Entries on finding words and elements
.....

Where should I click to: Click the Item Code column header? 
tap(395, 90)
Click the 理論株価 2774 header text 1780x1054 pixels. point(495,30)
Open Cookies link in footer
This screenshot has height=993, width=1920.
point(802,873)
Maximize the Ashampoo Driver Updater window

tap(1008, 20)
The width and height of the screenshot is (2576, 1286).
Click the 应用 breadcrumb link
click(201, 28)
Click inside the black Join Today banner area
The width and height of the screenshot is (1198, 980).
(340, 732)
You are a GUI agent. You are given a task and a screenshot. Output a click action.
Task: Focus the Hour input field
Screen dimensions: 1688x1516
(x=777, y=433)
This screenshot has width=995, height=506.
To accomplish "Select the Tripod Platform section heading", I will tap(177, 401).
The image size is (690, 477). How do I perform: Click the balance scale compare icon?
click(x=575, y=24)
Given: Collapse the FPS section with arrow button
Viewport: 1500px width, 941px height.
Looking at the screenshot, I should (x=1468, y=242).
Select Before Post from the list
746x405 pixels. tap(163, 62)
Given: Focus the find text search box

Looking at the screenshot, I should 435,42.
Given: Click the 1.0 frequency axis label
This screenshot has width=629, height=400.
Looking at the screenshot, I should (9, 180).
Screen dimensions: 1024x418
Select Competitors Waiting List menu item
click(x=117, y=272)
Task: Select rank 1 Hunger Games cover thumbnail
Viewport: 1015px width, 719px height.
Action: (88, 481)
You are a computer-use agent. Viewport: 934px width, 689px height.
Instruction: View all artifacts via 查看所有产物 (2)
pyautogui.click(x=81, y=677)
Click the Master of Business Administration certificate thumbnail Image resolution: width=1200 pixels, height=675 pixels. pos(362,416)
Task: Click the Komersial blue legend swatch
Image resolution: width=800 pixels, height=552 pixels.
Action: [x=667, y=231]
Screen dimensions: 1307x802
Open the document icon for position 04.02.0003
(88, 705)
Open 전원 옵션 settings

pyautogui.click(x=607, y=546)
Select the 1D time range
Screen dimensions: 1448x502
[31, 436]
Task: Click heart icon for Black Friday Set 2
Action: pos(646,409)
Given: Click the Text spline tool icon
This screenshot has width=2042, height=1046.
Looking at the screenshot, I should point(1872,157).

.....

* [What the exercise asks] Reproduce every line of the records above word for word, from first to last.

* [Result below]
Where should I click to: Click the Item Code column header? 
tap(395, 90)
Click the 理論株価 2774 header text 1780x1054 pixels. point(495,30)
Open Cookies link in footer
This screenshot has height=993, width=1920.
point(802,873)
Maximize the Ashampoo Driver Updater window

tap(1008, 20)
The width and height of the screenshot is (2576, 1286).
Click the 应用 breadcrumb link
click(201, 28)
Click inside the black Join Today banner area
The width and height of the screenshot is (1198, 980).
(340, 732)
You are a GUI agent. You are given a task and a screenshot. Output a click action.
Task: Focus the Hour input field
Screen dimensions: 1688x1516
(x=777, y=433)
This screenshot has width=995, height=506.
To accomplish "Select the Tripod Platform section heading", I will tap(177, 401).
The image size is (690, 477). How do I perform: Click the balance scale compare icon?
click(x=575, y=24)
Given: Collapse the FPS section with arrow button
Viewport: 1500px width, 941px height.
Looking at the screenshot, I should (x=1468, y=242).
Select Before Post from the list
746x405 pixels. tap(163, 62)
Given: Focus the find text search box

Looking at the screenshot, I should 435,42.
Given: Click the 1.0 frequency axis label
This screenshot has width=629, height=400.
Looking at the screenshot, I should (9, 180).
Screen dimensions: 1024x418
Select Competitors Waiting List menu item
click(x=117, y=272)
Task: Select rank 1 Hunger Games cover thumbnail
Viewport: 1015px width, 719px height.
Action: (88, 481)
You are a computer-use agent. Viewport: 934px width, 689px height.
Instruction: View all artifacts via 查看所有产物 (2)
pyautogui.click(x=81, y=677)
Click the Master of Business Administration certificate thumbnail Image resolution: width=1200 pixels, height=675 pixels. pos(362,416)
Task: Click the Komersial blue legend swatch
Image resolution: width=800 pixels, height=552 pixels.
Action: [x=667, y=231]
Screen dimensions: 1307x802
Open the document icon for position 04.02.0003
(88, 705)
Open 전원 옵션 settings

pyautogui.click(x=607, y=546)
Select the 1D time range
Screen dimensions: 1448x502
[31, 436]
Task: Click heart icon for Black Friday Set 2
Action: pos(646,409)
Given: Click the Text spline tool icon
This screenshot has width=2042, height=1046.
Looking at the screenshot, I should point(1872,157).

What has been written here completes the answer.